Speaking of technical solutions, we asked the product teams to come up with a fresh set of recommendations, ideas and solutions that they implemented in preparation for the next load wave.

Keshi

It is necessary to consciously approach the choice of local and distributed caches. Sometimes it makes sense to use both of them within the same system. For example, we have systems in which part of the data is essentially a storefront cache, that is, the update source is located behind the system itself, and the system does not change this data. For this approach, we use a local Caffeine Cache. 

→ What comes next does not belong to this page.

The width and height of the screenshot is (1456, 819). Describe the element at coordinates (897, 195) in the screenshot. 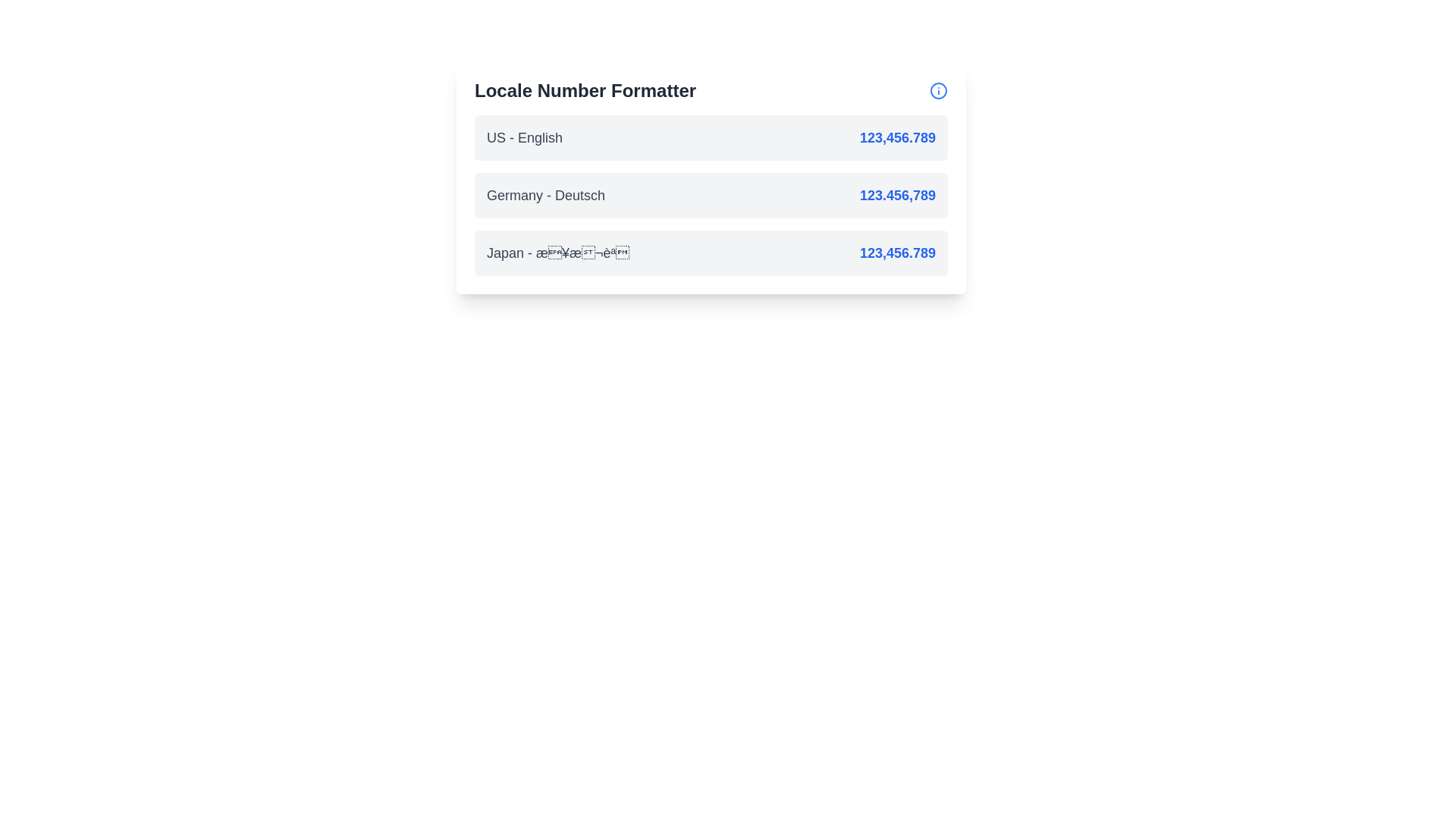

I see `the text displaying the value '123.456,789' in bold blue font, which is aligned with the column of formatted numbers and located to the right of the label 'Germany - Deutsch'` at that location.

And there is data that the system actively changes during operation, and here we are already using a distributed cache with Hazelcast. This approach allows us to use the benefits of a distributed cache where we really need it, and minimize the service costs of circulating the data of a Hazelcast cluster where we can do without it. We wrote a lot about caches here и here.

In addition, changing the serializer to Kryo in Hazelcast gave us a nice boost. And the transition from ReplicatedMap to IMap + Near Cache in Hazelcast allowed us to minimize the movement of data across the cluster. 

A word of advice: in case of mass invalidation of the cache, the tactics of warming up the second cache and then switching to it are sometimes applicable. It would seem that with this approach, we should get double memory consumption, but in practice, in those systems where this was practiced, memory consumption decreased.

jet stack

We use the reactive stack in a fairly large number of systems already. In our case, this is Webflux or Kotlin with coroutines. The reactive stack is especially good where we expect slow input-output operations. For example, calls to slow services, work with the file system or storage systems.

The most important principle is to avoid blocking calls. Reactive frameworks have a small number of live service threads running under the hood. If we inadvertently allow ourselves to make a direct blocking call, such as a call to the JDBC driver, then the system will simply halt. 

Try to turn errors into your own runtime exception. The real flow of program execution moves away to reactive frameworks, code execution becomes non-linear. As a result, it is very difficult to diagnose problems from stack traces. And the solution here is to create understandable objective runtime exceptions for each error.

Elasticsearch

When using Elasticsearch, do not select unused data. This, in principle, is also very simple advice, but most often it is about this that is forgotten. If you need to select more than 10 thousand records at a time, you need to use Scroll. In an analogy, this is a bit like a cursor in a relational database. 

Don't use postfilter unnecessarily. With large data in the main sample, this operation loads the database very heavily. 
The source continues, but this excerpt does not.